How This Site Works

Monday. November 12, 2018

Introduction

How does this site work? I break down the answer into four sections: how the site is hosted, how the domain service works, how the site is updated/generated, and how I track access.

How the site is hosted

This website is hosted on Amazon S3 (“Simple Storage Service”) as a static website. Because the site is static, you view generalized content and do not interact with a database or any other server-side programs – you just retrieve files stored in my S3 folder, or “bucket”. Your browser then renders the content and executes any client-side javascript I have included.

S3 buckets are private by default, but I have enabled my domcc3.com bucket to be used for web hosting, upon which it was given the address http://domcc3.com.s3-website-us-west-2.amazonaws.com (you can access my website there if you wish!). I have set my bucket to be stored in Oregon, in the US West region. Using Amazon S3 is, in my opinion, one of the simplest ways to host a website, and is also very cheap (a couple of dollars a month).

Without setting the correct permissions on my bucket, a user who would try to access my S3 bucket would be given the error “403 Forbidden (Access Denied)”. They would know that the bucket exists and that it accepts HTTP requests (because it is responding to them), but the contents of the bucket would be inaccessible. I avoided this problem by updating the bucket policy to public, as is discussed here. I used the same bucket policy on my domcc3.com bucket as is shown in that example.

Hosting a static website can be compared to hosting a dynamic website, which can be done, for example, by using Amazon EC2 (“Elastic Compute Cloud”) or a company such as SiteGround or GoDaddy. With dynamic websites hosted on EC2, the site owner can log into a console, interact with an OS, and have a lot more flexibility over how their website works. This increased flexibility, however, normally costs more money.

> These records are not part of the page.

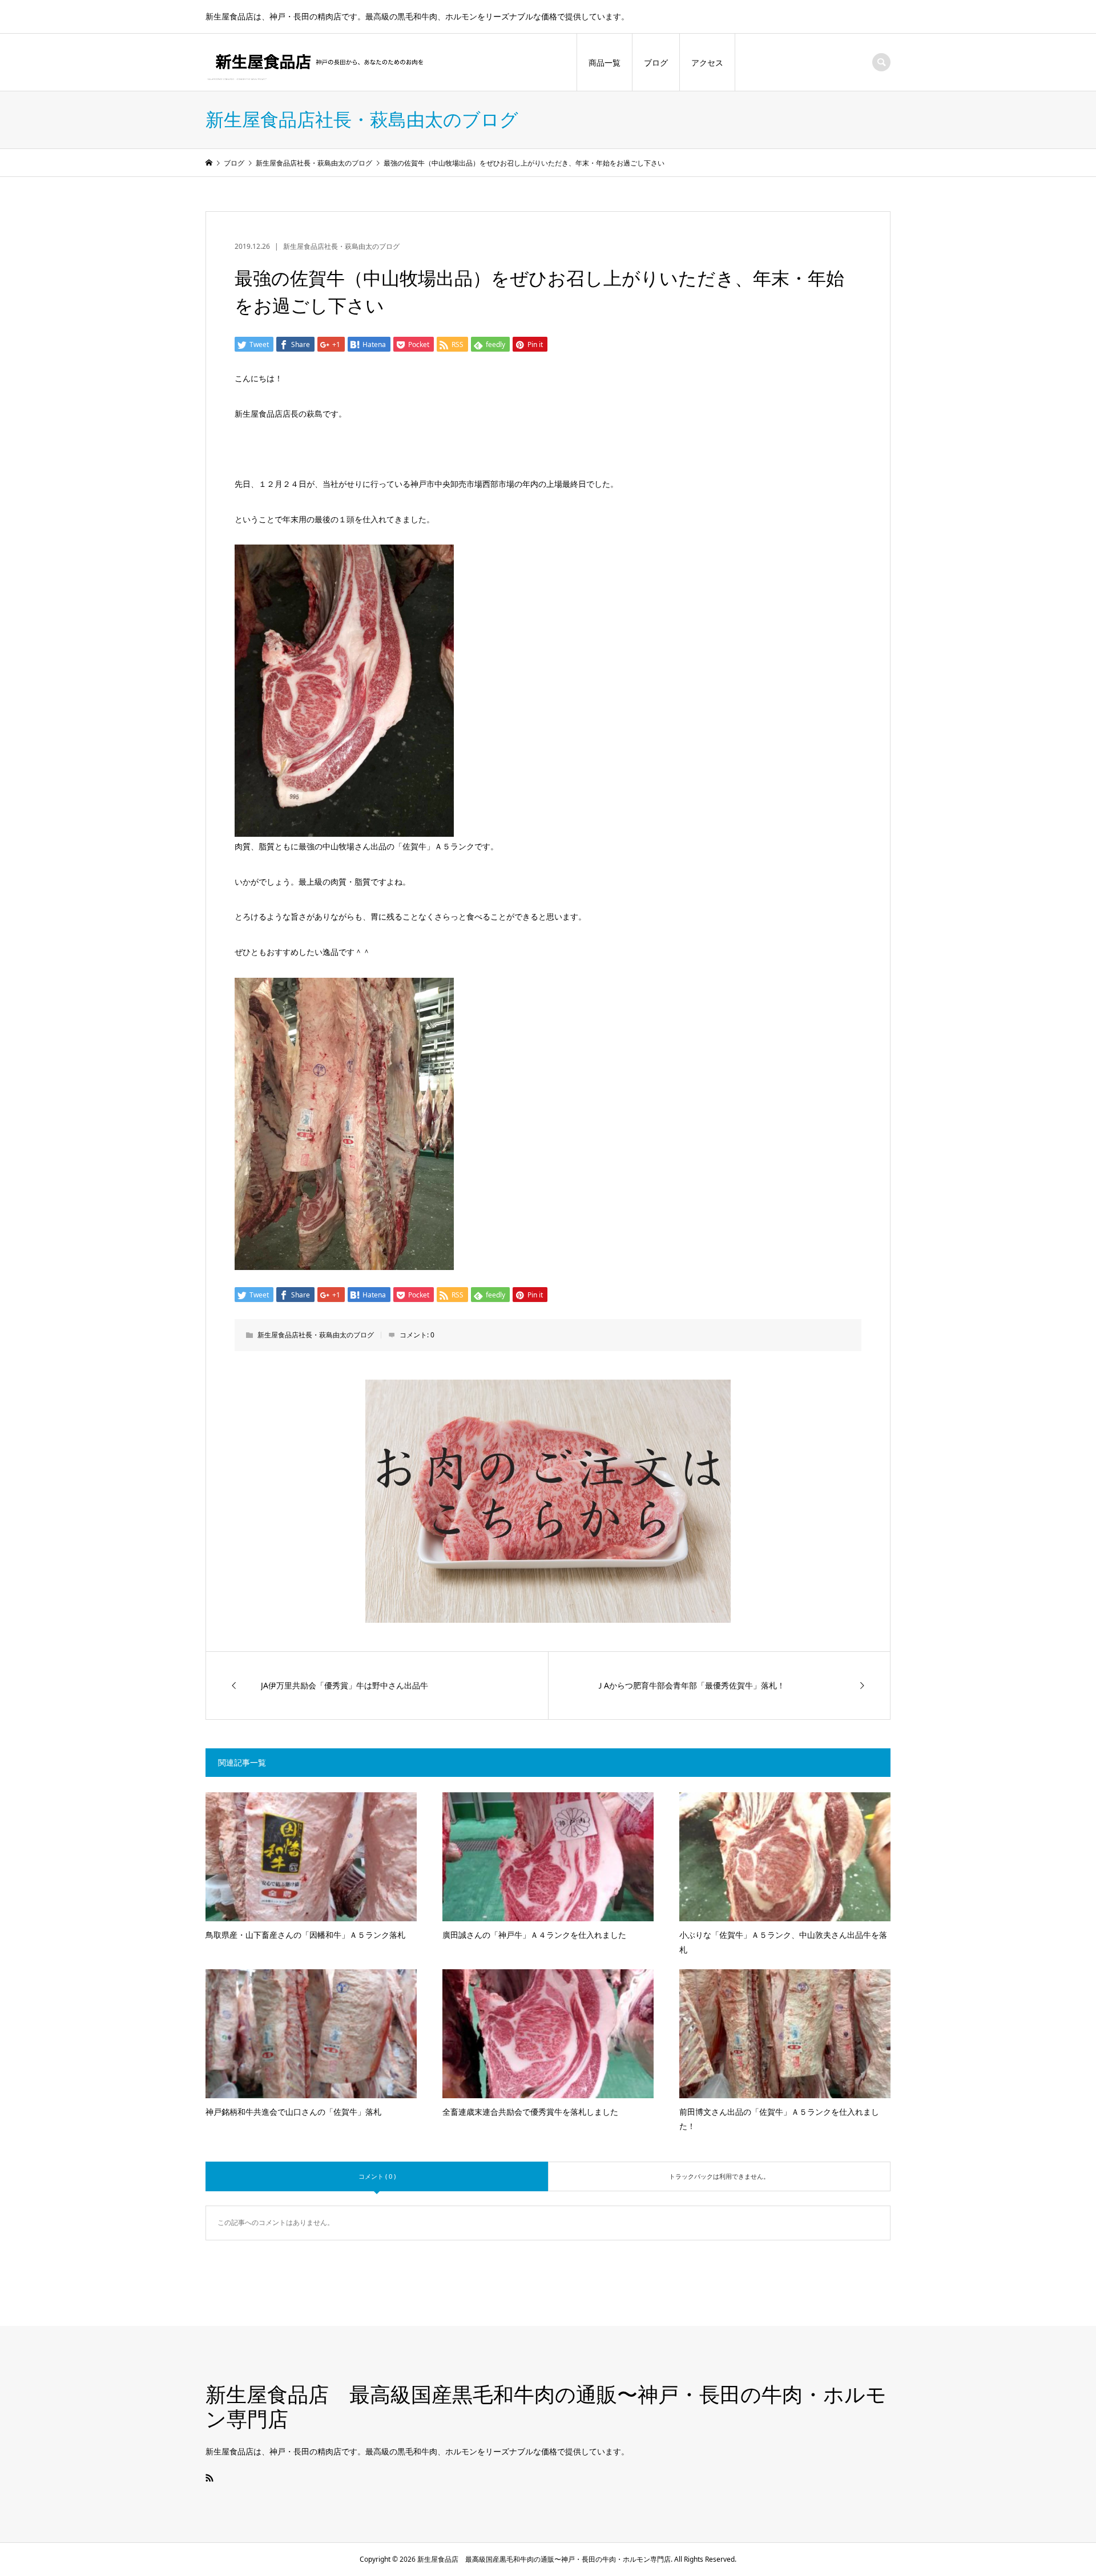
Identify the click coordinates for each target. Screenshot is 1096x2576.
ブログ (656, 62)
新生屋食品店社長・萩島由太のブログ (341, 246)
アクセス (707, 62)
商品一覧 (604, 62)
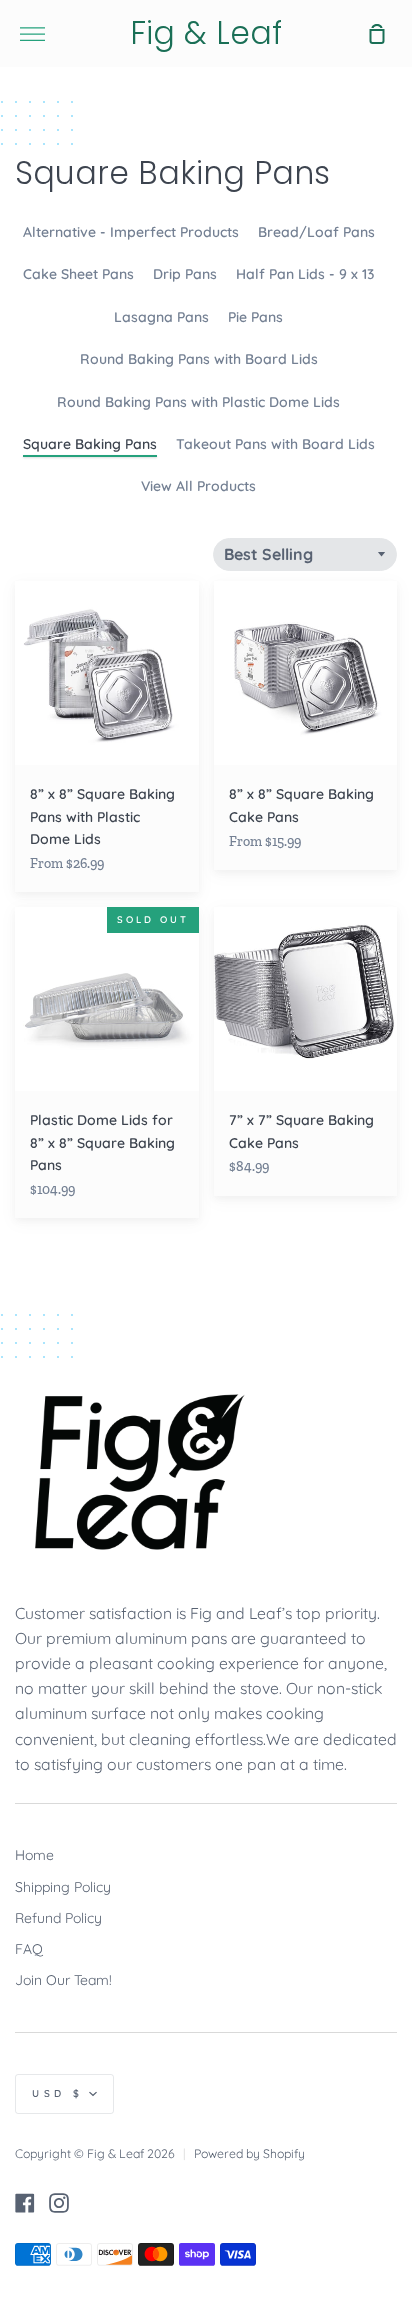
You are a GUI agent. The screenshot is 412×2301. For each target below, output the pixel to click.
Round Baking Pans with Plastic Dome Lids (198, 402)
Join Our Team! (63, 1980)
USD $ (58, 2093)
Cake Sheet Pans (78, 274)
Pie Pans (255, 317)
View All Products (198, 486)
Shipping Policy (63, 1887)
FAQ (29, 1949)
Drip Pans (185, 274)
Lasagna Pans (161, 317)
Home (34, 1855)
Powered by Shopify (249, 2153)
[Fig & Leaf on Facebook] (25, 2203)
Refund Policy (58, 1918)
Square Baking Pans (90, 444)
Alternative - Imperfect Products (131, 232)
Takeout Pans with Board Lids (275, 444)
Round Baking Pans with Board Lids (199, 359)
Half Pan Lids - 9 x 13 (305, 274)
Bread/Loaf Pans (316, 232)
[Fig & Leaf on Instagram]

How the domain service works

To make users not have to type http://domcc3.com.s3-website-us-west-2.amazonaws.com every time they access my website, I use Amazon Route 53 with the registered domain of domcc3.com. Domain registration and DNS begin to get complicated quickly, but the big picture is that the domain domcc3.com is registered with my personal details through the Amazon Registrar.

In the AWS system, the Hosted Zone I created for my website has 4 Record Sets. The first is an alias of domcc3.com to domcc3.s3-website-us-west-2.amazonaws.com. The second is an alias of www.domcc3.com to domcc3.com. The third is a name server, of which there are 4 (you can look them up using “whois”). The fourth is a Start of Authority (SOA). See the AWS Hosted Zone documentation for more details of how this works.

How the site is updated/generated

This entire website is generated using Jekyll and the Indigo theme. You can see all of its code on my Github. Note that I have changed the theme a little to suit my needs. I add new posts to my website simply by creating new files and re-running the jekyll build command.

When I run “s3_website push”, the command looks for the s3_website.yml file, which contains the name of the bucket to push to (domcc3.com in this case) as well as the ID and value of my secret key (s3_id and s3_secret). To get s3_id and s3_secret, I had to go into the IAM (“Identity and Access Management”) section of the AWS Console, click on users, and select myself. IAM can get complicated because the security policies apply for all of AWS, but IAM only needs to be set up once. The keys are then permanently stored in the file Users/dom/.aws/credentials on your local machine and stay there until you delete them.

Tracking access

I track access requests to my website. I enabled logging for my domcc3.com bucket and set the target bucket as a new bucket, logs.domcc3.com, which is not publicly accessible.

In the logs.domcc3.com bucket, a log file is created whenever an HTTP request is made to my domcc3.com bucket (according to AWS documentation, the logs are updated “periodically”). An example of a filename is “2018-07-17-18-17-44-046A38C4123C1E74”, where the filename is based on the time of the request as well as a unique ID. The contents of the file are all stored in a single line, and the fields of the log file are explained here. If I want to stop robots from accessing my site and appearing in these logs, I would need to add a robots.txt file to my root directory and hope the robots obey that file’s rules.

In order to retrieve the logs, I use the “aws” command line tool to sync by typing the command “aws s3 sync s3://logs.domcc3.com ~/Documents/website_logs”.